Le sang des innocents aborde de front le racisme qui sévit encore dans le Sud, et Cosby n’y va pas avec des pincettes. En Virginie, où bien des comtés ont été fondés dans la violence et le sang, on se dispute encore pour conserver un mémorial confédéré. Et c’est dans ce contexte tendu que son protagoniste, Titus Crown, devient le premier shérif noir d’une petite ville fictive, mais semblable à s’y méprendre à tant d’autres dans ces anciennes régions sudistes des États-Unis. Une petite ville comme celle où il a grandi, où tout le monde se connaît et se jauge à la couleur de sa peau.

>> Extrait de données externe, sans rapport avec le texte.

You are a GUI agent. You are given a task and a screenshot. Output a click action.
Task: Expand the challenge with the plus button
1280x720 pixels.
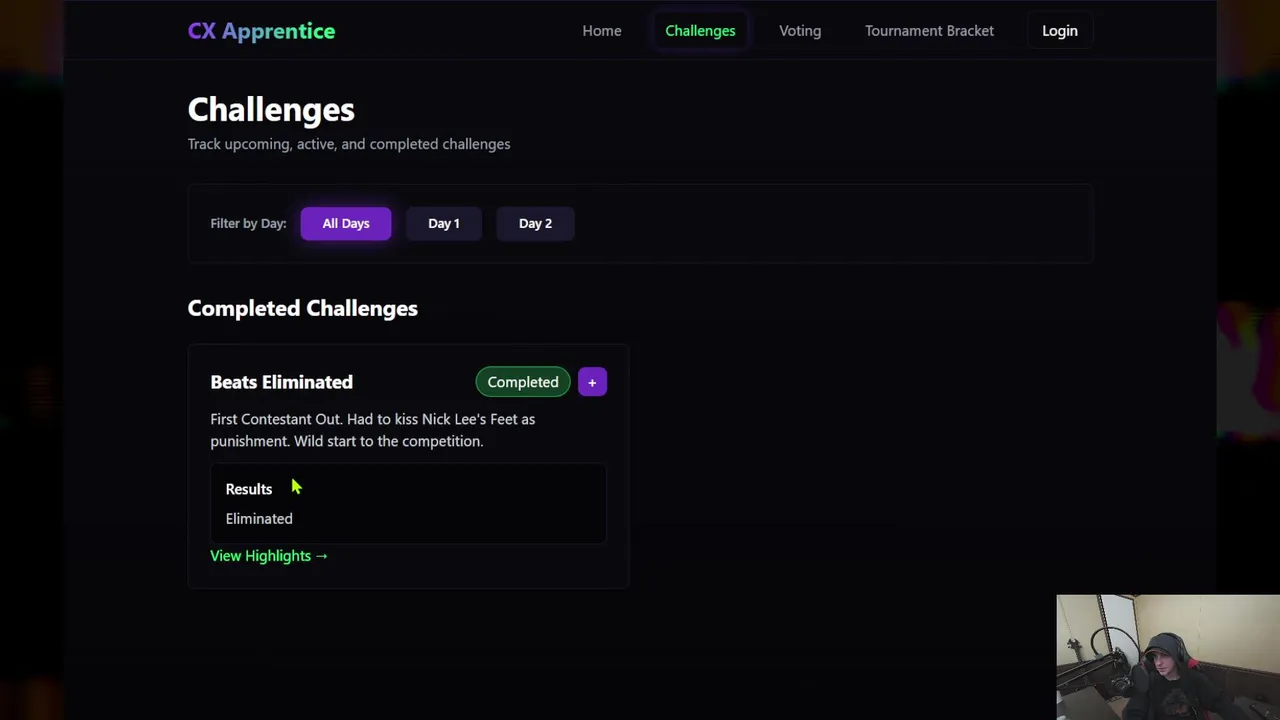tap(592, 382)
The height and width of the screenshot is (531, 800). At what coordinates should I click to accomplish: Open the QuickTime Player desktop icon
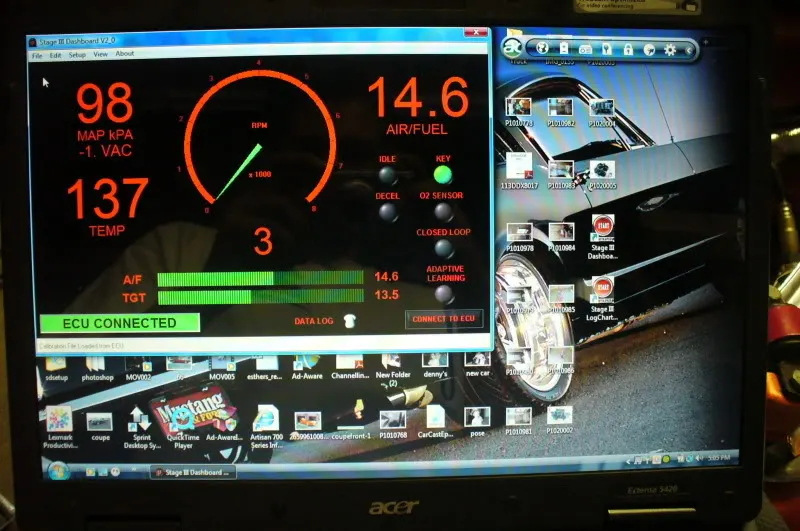pyautogui.click(x=183, y=427)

Les personnages de mes romans précédents ne sont pas des héros. Ils sont brisés, en deuil et en colère. Mais Titus, lui, je crois qu’il est un héros. Il a compris le pouvoir qui vient avec l’uniforme et il est déterminé à traiter tout le monde de façon juste. Mais ce n’est pas simple parce que les Blancs ne le respectent pas, tandis que les gens de sa communauté le voient comme un traître.

Shawn A. Cosby

Critique sociale

Comme tout bon polar, Le sang des innocents commence avec un meurtre. Un jeune Noir tue son ancien professeur dans sa classe et les policiers, craignant qu’il ne fasse d’autres victimes, se voient forcés de l’abattre sur les marches de l’école. Un scénario comme la réalité en produit trop souvent chez nos voisins du Sud... Sauf que l’affaire est bien plus complexe qu’elle n’en a l’air. Le shérif va découvrir au fil de son enquête une histoire d’horreur que personne ne soupçonnait et qui vient raviver la méfiance de la communauté noire envers les forces de l’ordre.

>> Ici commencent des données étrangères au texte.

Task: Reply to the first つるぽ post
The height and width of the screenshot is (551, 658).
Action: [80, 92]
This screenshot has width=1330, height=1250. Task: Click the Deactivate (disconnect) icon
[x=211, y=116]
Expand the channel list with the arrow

« Dans le polar, on peut parler d’hypocrisie religieuse, d’homophobie, de racisme, de misogynie, estime Shawn A. Cosby. J’aime dire que le genre policier est l’évangile des dépossédés. » L’écrivain aime bien rappeler également que le polar est le nouveau roman de la critique sociale. Et s’il se montre si critique envers ce Sud « hanté » par tous ces maux, dit-il, c’est parce qu’il l’aime profondément.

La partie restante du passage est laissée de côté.